多くの来園者でにぎわういしかわ動物園=昨年11月、能美市内

 能美市は、県内外から少人数のグループ旅行を誘致するための新たな助成制度を設け、1日からスタートさせた。全国の旅行会社から申し込めるようにし、5人以上で市内の宿泊施設に泊まって観光地を巡れば、1人当たり千円の支援を受けられる。県内各地で観光客の入り込みが回復傾向にある中、使い勝手の良い制度をアピールし、地域経済の回復へてこ入れを図る。

 ●全国の旅行会社から申し込み可

 新型コロナの感染対策に配慮し、少人数グループでの旅行需要が高まっていることを受けた対応となる。
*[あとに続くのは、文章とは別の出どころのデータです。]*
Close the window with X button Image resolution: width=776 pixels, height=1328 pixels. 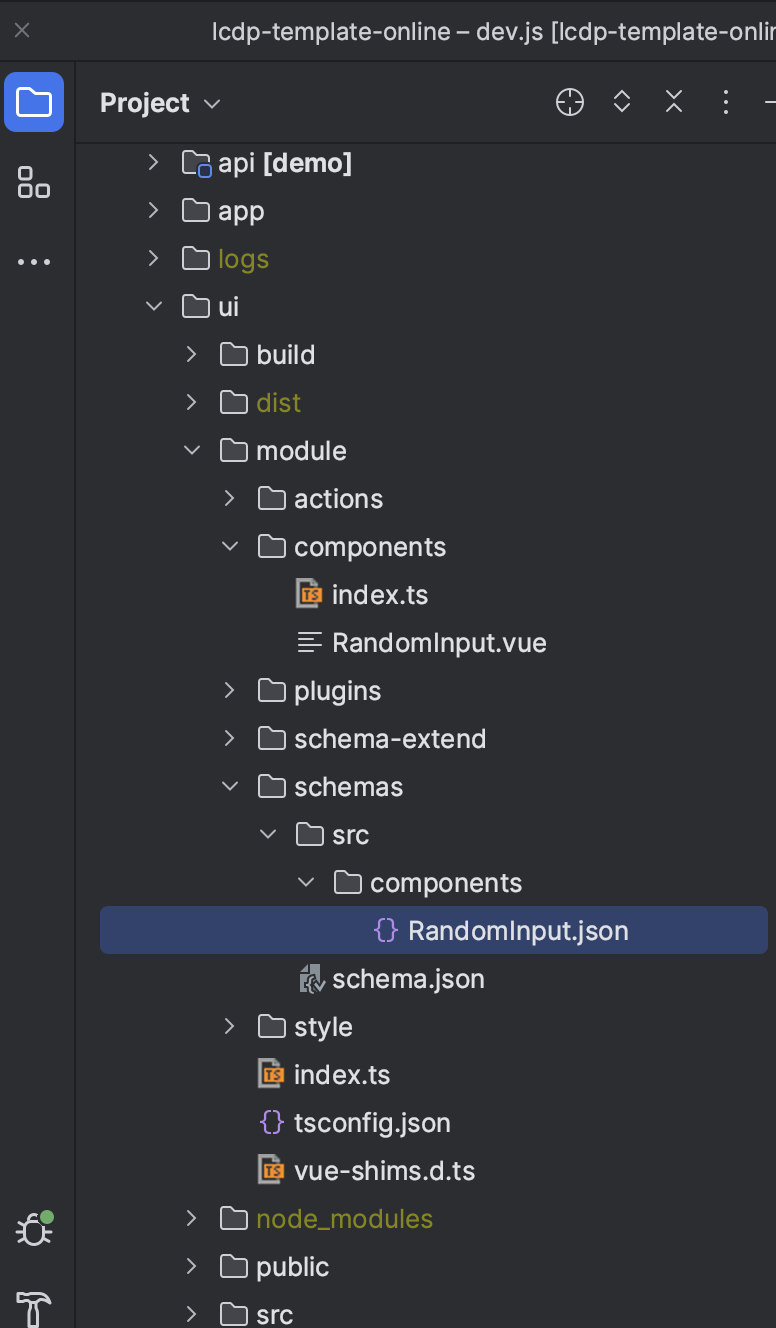tap(22, 30)
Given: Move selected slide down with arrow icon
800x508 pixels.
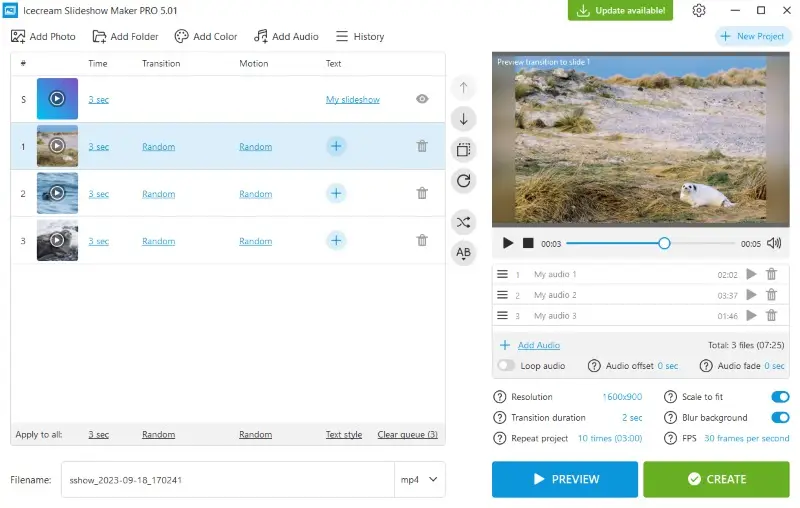Looking at the screenshot, I should 463,119.
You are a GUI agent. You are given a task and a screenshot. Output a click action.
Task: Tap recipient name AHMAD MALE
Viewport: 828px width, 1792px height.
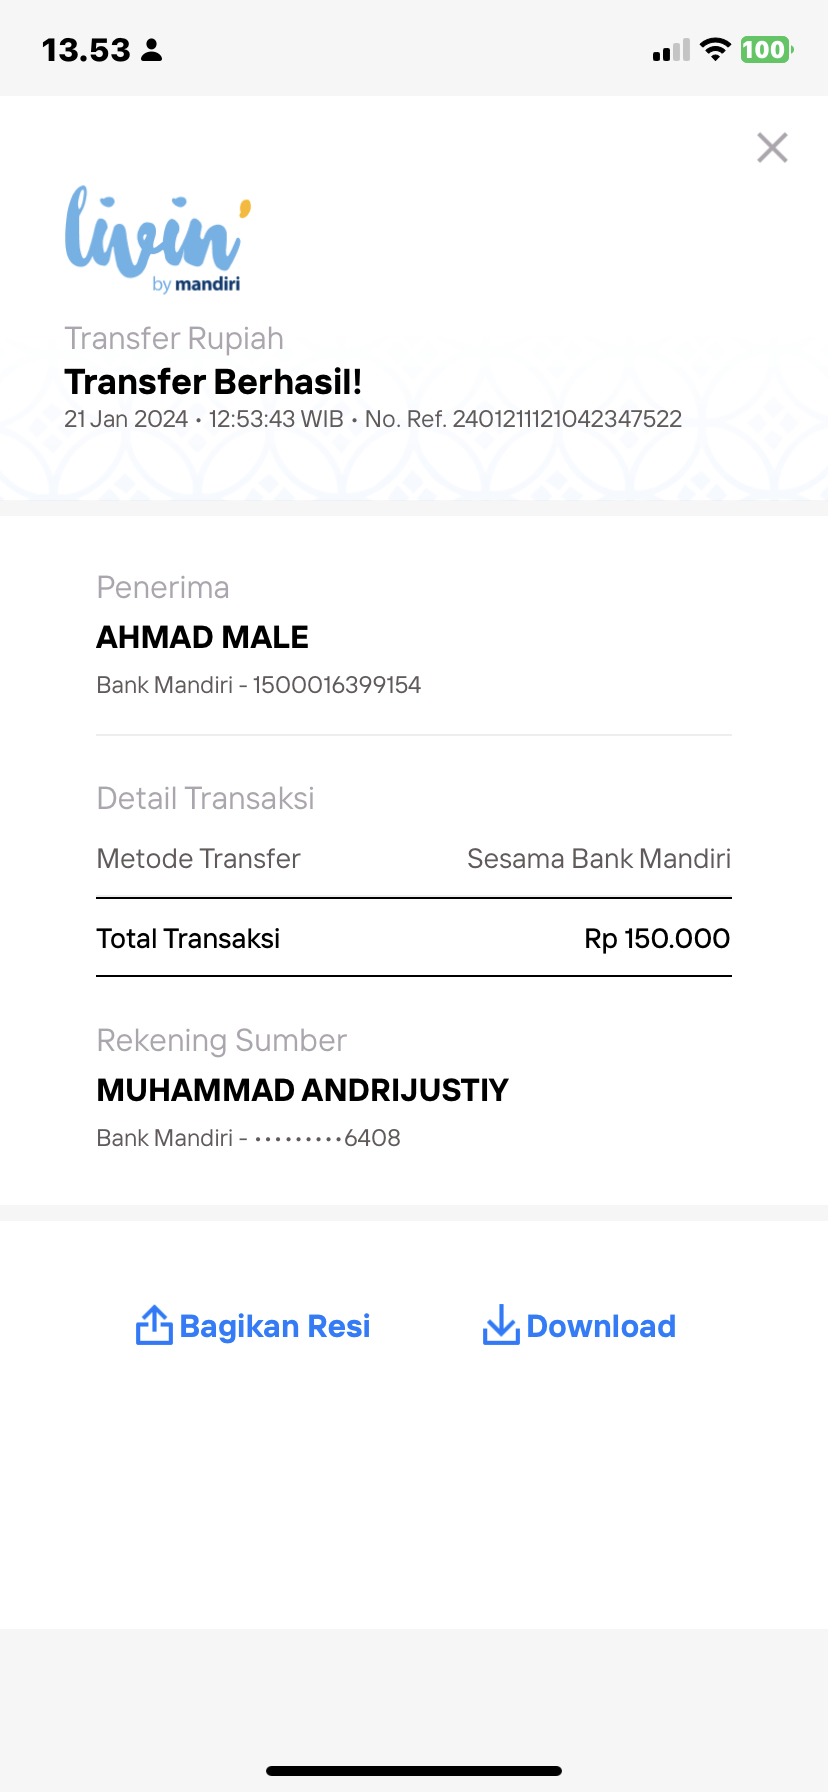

能美市によると、10人未満の少人数のグループ旅行を対象にした、旅行会社向けの助成制度を設けるのは県内初という。

 新制度は、5人以上のグループ旅行客を対象に1人当たり千円を交付する。市内の宿泊施設に延べ10人以上が泊まり、市九谷焼美術館やいしかわ動物園、能美古墳群など観光13施設のうち2カ所を巡ることが条件となる。5人の場合は2泊する必要がある。

 市が2015年に創設した団体旅行助成制度は、合宿や学会、修学旅行のグループが対象で、利用者が直接宿泊施設に申し込む必要があった。使い勝手の良い制度とするため、新たにグループ旅行客を対象に加え、全国の旅行会社から制度の利用を申し込めるようにした。

 先月22日に再開された県民旅行割事業や、今後再開予定の国の観光支援事業「Go To トラベル」との併用もできる。

 市内の昨年の主要観光地への入り込み客数は約77万人で、一昨年より回復したものの、コロナ前の19年の約107万人に比べると、3割減となっている。

 市は北陸新幹線県内全線開業に向け地域間競争が激しくなるとみており、コロナ下での新たな観光ニーズを捉えた誘客対策を推進する。観光交流課の担当者は「新制度を活用して市内の周遊観光を促し、1人でも多くの能美ファンを増やしたい」と話した。